Since the sun stopped shinning, the remaining citizens of Earth stopped keeping time. Therefore, it is a perpetual 1988 in this 2D dystopia and murderous robots are trying to take their revenge. The story in Black Future ‘88 is dismal, and even a little Matrix-ish, but the entire experience leans into this bleak narrative.
Playing as one of the last survivors, the goal is to gun your way through a procedurally generated tower filled with an army of enemies, hazards, and bosses. Making matters much worse, your heart is programmed to explode in twenty minutes so the player constantly needs to move, fight, and make progress to the top. Needless to say, the game is designed to kill the player repeatedly with only truly skilled players being able to see the true end. Honestly, the twenty minute time limit is a bit misleading as players will get blown to bits by enemies or a boss way before then. There is an assist mode that is designed to make the game easier with less enemies and a slow-mo effect but this isn’t how the game should be played.
Each playable character brings a different loadout to the fight but new weapons can be found along the way. Players also have the ability to enhance weapons by spending money to upgrade. The weapon variety also stands out since there is an arsenal available, each with pros and cons for a given situation. Combat in this fast paced action title is much more than run and gun as there are options. Like any side scrolling action game, the attack button, in this case the “Y” button, can be mashed to fire each weapon. However, more skilled or dedicated players might want to take advantage of the second analog stick to aim, essentially making the game a twin stick shooter. The player can also hold two weapons at a time and upgrade them with use. This takes quite a bit of time but such is the nature of Roguelikes.
High impact weaponry and the throngs of enemies isn’t the only thing that makes this an action game. Double jumps, dash moves, literal screen shaking explosions, a massive map, and tricky bosses round out the entire package. Since the game changes every time, along with map lay out, weapon placement, and bosses, players need to think on the fly and react. Two player co-op is also available locally that can help reduce the challenge but can increase the entertainment value depending who your partner is. But all the features you want are here including a soundtrack select, which is composed of crazy EDM, fast-paced tunes that suits the gameplay and dark visual tones.

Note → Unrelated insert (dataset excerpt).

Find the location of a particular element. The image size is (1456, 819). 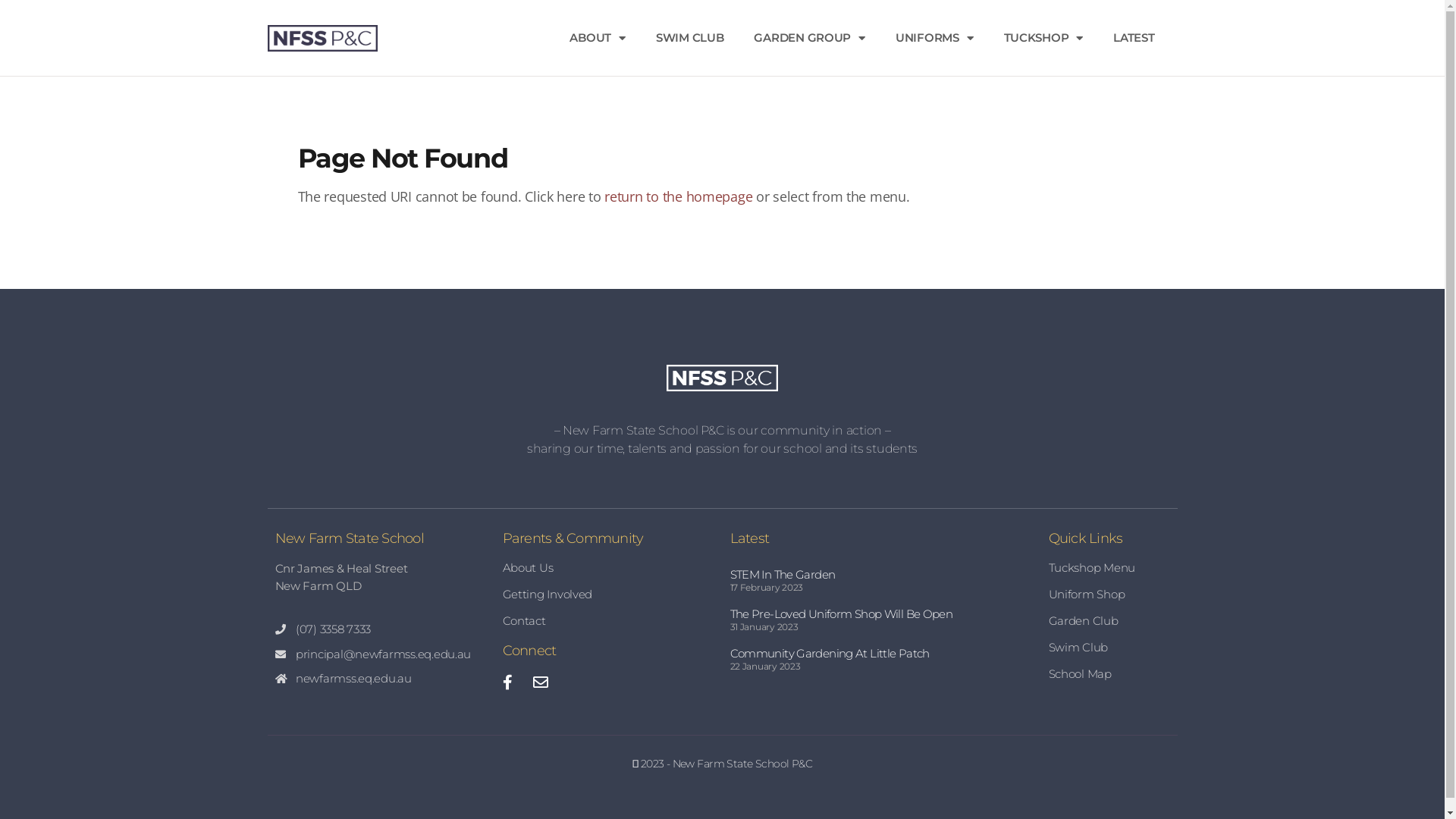

'return to the homepage' is located at coordinates (677, 195).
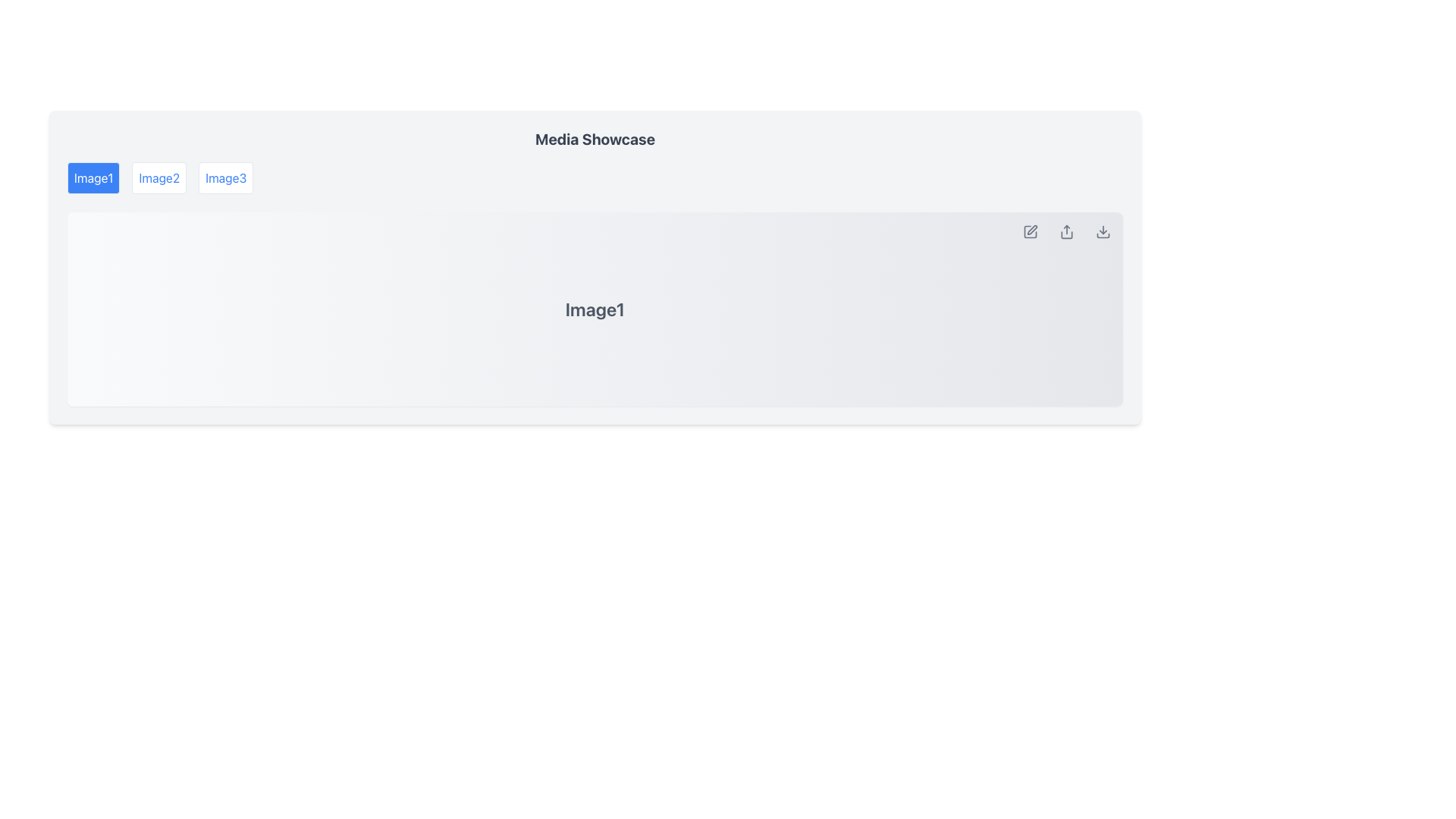 This screenshot has height=819, width=1456. I want to click on the sharing icon located at the top-right corner of the component labeled 'Image1', positioned between the edit icon and the download icon, so click(1065, 231).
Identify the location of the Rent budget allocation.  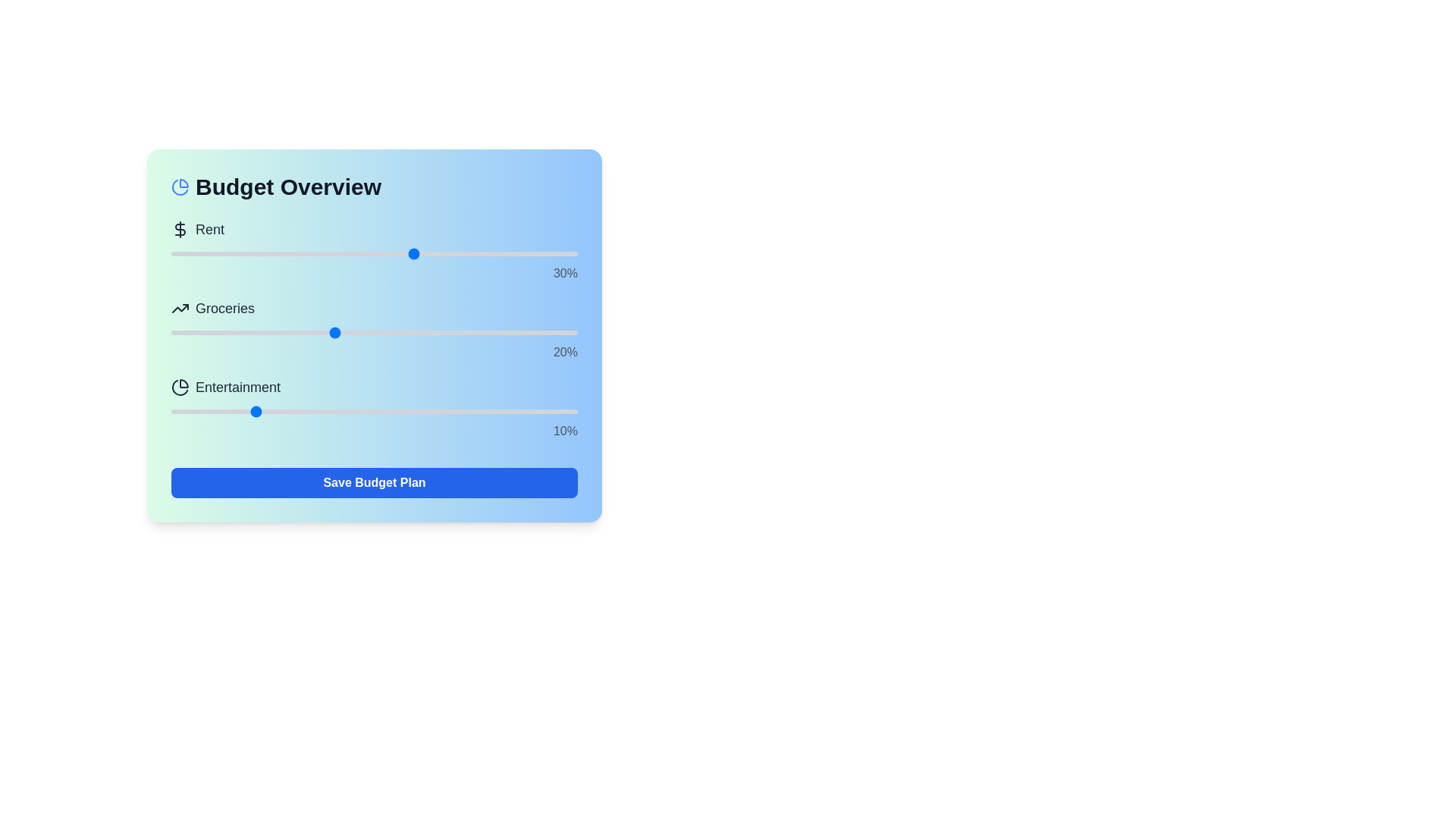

Despite some graphical inconsistencies (the 2D sprites are so well detailed, it can be difficult to distinguish what is a non-interactive part of the background and what has collision detection in the foreground), there is a lot to like in Black Future ’88. The steep difficulty might annoy some players but that is sort of the point. Rogues are designed to beat you down, over and over, until you finally make that one complete run which yields immense satisfaction. There are so many indie Rogues out there today but this is Switch eShop mixes well with Contra-style gameplay and will probably fly under the radar as a sleeper hit.